Flower: I can do that too, actually. xP I only have a billion and a half ten gallons sitting around.
Breaking down an sanitizing a QT is par for the course after each time you use it.
I disagree with the notion that QT and HT are two separate things. I suppose they CAN be, but in most cases, they are one in the same. Having two separate tanks is ultimately harder on the fish, on your wallet, and on your time and energy.
What I'm saying is... the whole point of a QT is a place where you can identify issues that require treatment... so if you find that a fish requires treatment, are you going to want to subject him to the stresses of removing him and re-acclimating him to an HT, just to do a treatment on him?
The whole point of a QT is a location to place fish for observation, where you are prepared to do treatment if it becomes necessary. You're flirting with disaster if you routinely expect a fish to survive the stresses of being transferred to another tank once it becomes clear that he's sick.

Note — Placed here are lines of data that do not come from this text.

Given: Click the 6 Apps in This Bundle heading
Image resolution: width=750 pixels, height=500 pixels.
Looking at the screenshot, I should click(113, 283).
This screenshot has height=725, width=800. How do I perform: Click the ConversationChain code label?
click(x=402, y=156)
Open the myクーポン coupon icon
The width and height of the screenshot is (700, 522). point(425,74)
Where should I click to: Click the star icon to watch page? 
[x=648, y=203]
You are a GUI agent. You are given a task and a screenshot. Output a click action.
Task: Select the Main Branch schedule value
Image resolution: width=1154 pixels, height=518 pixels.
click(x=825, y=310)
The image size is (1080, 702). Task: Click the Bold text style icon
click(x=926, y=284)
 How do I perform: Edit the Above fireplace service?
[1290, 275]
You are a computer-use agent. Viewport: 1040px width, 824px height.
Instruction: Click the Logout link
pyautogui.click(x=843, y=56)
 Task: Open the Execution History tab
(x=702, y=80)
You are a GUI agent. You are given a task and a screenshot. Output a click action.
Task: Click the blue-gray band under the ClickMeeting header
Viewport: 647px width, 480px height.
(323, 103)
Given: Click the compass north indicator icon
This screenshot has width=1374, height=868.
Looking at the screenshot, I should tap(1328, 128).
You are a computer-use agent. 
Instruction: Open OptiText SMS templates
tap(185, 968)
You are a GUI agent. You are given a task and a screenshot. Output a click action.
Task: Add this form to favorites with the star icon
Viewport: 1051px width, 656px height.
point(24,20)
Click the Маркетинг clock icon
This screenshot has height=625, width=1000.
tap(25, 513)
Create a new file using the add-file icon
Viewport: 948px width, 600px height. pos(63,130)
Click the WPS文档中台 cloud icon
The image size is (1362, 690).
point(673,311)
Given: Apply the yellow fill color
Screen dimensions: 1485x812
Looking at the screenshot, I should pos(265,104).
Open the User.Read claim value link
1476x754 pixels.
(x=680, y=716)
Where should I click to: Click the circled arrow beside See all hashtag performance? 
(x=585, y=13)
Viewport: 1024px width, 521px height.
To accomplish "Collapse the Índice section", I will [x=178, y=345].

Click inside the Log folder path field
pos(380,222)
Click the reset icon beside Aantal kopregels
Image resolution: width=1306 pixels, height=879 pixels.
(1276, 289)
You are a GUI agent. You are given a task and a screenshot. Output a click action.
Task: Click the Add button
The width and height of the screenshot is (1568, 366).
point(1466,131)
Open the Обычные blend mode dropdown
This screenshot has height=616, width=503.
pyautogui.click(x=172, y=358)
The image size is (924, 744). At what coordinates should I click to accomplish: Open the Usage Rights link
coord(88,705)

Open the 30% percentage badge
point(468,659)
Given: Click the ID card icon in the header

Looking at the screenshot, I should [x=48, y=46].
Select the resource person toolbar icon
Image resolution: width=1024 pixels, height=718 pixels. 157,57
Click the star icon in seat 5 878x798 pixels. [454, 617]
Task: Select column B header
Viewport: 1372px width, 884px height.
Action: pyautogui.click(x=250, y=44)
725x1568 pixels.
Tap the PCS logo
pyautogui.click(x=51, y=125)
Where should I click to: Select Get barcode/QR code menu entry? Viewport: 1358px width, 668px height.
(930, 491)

Standard operating procedures call for quarantine tanks to be completely torn down and sanitized after each use, to prevent anything that was on the fish from being transferred to the tank's "next customer." You can't do that with an aquascaped QT. Ultimately, an aquascaped QT is only useful up until a fish you QT turns out to be sick. Then it becomes a nightmare.
So I'm going to stick by my original position, that a QT and HT are best being the same functional setup. A QT set up as a display tank is just another display tank, not a QT.